Cette dernière et le Mouvement 5 étoiles cherchent à tout prix une plus grande flexibilité budgétaire pour financer leurs promesses avant les élections européennes de l’an prochain. Les deux partis, représentant désormais plus d’un électeur sur deux, ont remporté le scrutin du 4 mars grâce à leur volonté de réformer la fiscalité et les retraites pour la première, de créer un revenu minimum universel pour le second. Mais aussi sur leur «opposition radicale aux institutions européennes», complète Lorenzo Castellani, professeur d’Histoire et de sciences politiques à l’Université Luiss de Rome.
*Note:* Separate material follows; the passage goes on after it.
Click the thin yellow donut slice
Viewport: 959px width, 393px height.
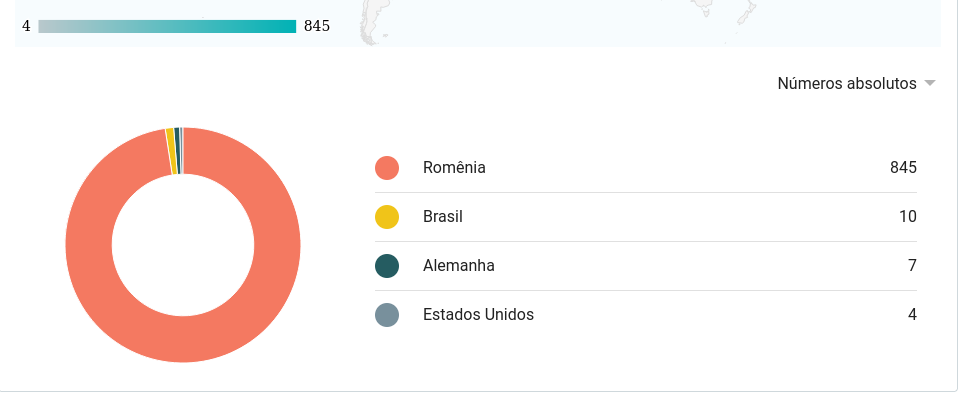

«Des risques économiques graves»
Le rejet du budget italien par Bruxelles rend donc paradoxalement service à l’alliance de l’extrême droite et du mouvement antisystème. En confrontation ouverte ces derniers jours sur diverses questions, de la réforme de la justice à la problématique des déchets en Campanie, la réponse européenne mardi a «resserré les rangs du gouvernement dans sa confrontation avec l’Europe», avance l’expert. Ce dernier prédit ainsi que l’exécutif hybride durera au moins jusqu’aux élections européennes de mai prochain.
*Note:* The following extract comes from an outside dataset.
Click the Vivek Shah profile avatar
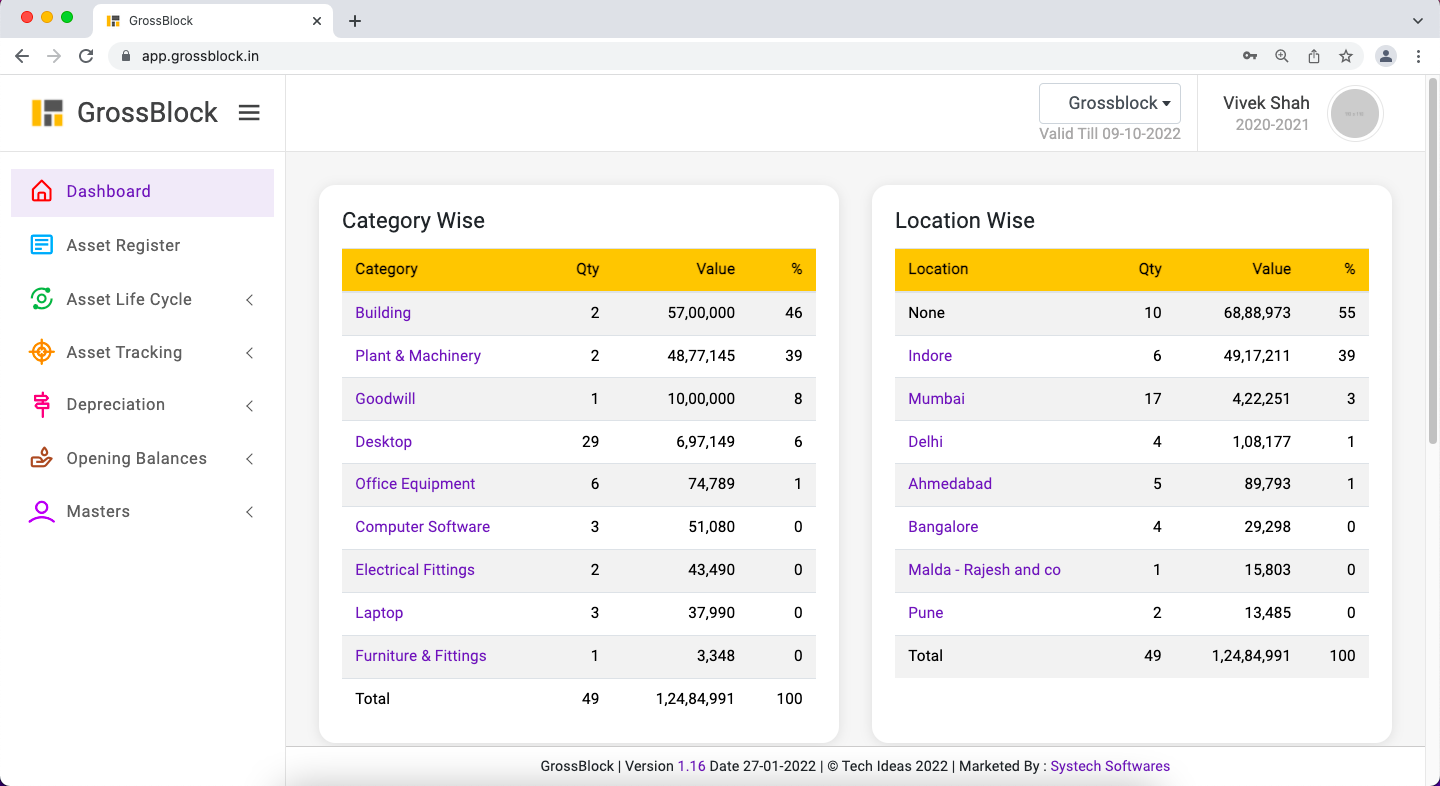The height and width of the screenshot is (786, 1440). [x=1354, y=113]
Il Corriere della Sera s’inquiète que «la route choisie par la Ligue et les 5 étoiles, en plus de créer de graves risques économiques, en plus de suivre une tactique sur le court ou très court terme et empreinte de provincialisme, soit rationnelle seulement si elle vise la rupture totale, la sortie de l’euro et de l’Europe». Le quotidien se permet ce ton alarmiste après avoir observé Matteo Salvini. Ouvertement europhobe, celui-ci vise à devenir en Europe le «leader de la droite souverainiste», analyse Lorenzo Castellani. Dans l’attente du scrutin européen, il cherche aussi à s’imposer pour Bruxelles comme «l’unique interlocuteur du gouvernement italien».
Giuseppe Conte, conciliateur peu audible
La voix de Giuseppe Conte, président du Conseil, est ainsi peu audible. «Le gouvernement est prêt à un échange constructif avec la Commission européenne», a promis ce dernier, mardi. Le premier ministre doit rencontrer samedi son président, Jean-Claude Juncker, pour lui démontrer «la solidité et l’efficacité de la manœuvre économique» et pour lui «apporter un plan détaillé des réformes». L’avocat propulsé au sommet de l’Etat est chargé de faire baisser la tension politique entre Rome et Bruxelles quand ses deux vice-premiers ministres l’alimentent jour après jour.